College students are experiencing inequality even before they enter the workforce, according to a new study by the Institute for Policy Studies.
Students at public universities with the highest paid presidents have the fastest growing student loan debt and the lowest paid graduate assistants, the study concludes.
And here's a shock: Two-thirds of all faculty in U.S. colleges and universities work on a contingent basis with relatively low pay and with little or no benefits. (Sounds like the rest of the U.S. work force, doesn't it?)
Indebted college students are now graduating with an average of $29,400 in debt per borrower, Al Jazeera America reported. Once they get a diploma, it isn't easy finding a job -- unemployment among youth 16-24 in March was over 14 percent. And of the low-wage, temporary jobs being created, perhaps the less said the better.

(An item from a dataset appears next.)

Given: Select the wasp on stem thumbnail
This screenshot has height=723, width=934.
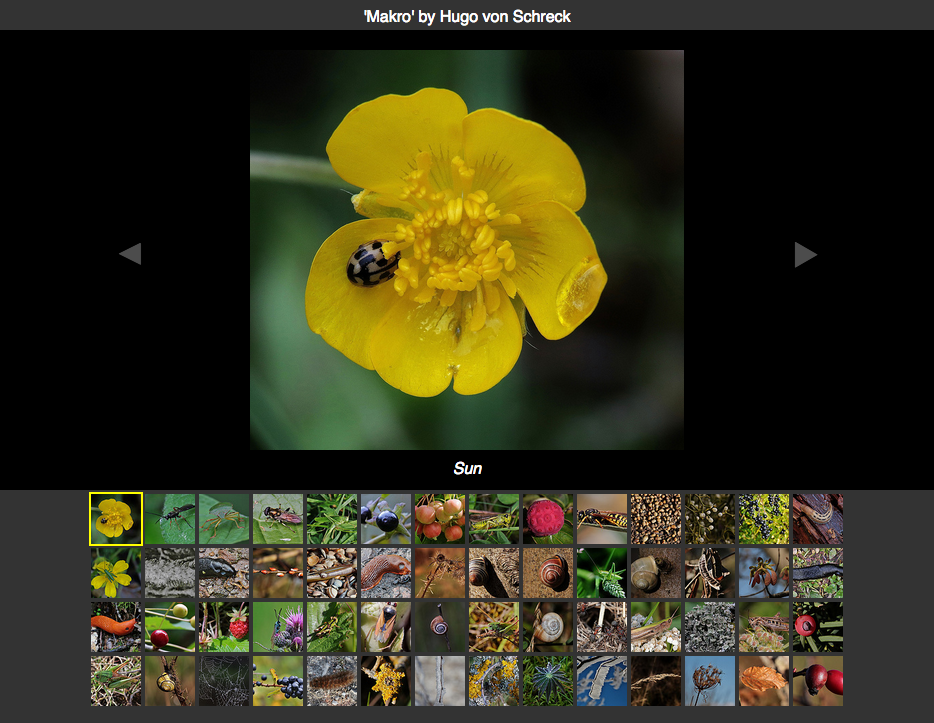Looking at the screenshot, I should (602, 518).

The five most unequal universities in the United States are The Ohio State University, Pennsylvania State University, the University of Minnesota, the University of Michigan and the University of Washington.
Pennsylvania State University hired its new president, Eric Barron, for a 'competitive and reasonable; $1 million-plus a year. But some of the most respected public universities in the country pay their presidents less than $500,000: University of California, Berkeley; the University of Wisconsin, Madison; the University of North Carolina, Chapel Hill; and the University of Massachusetts, Amherst.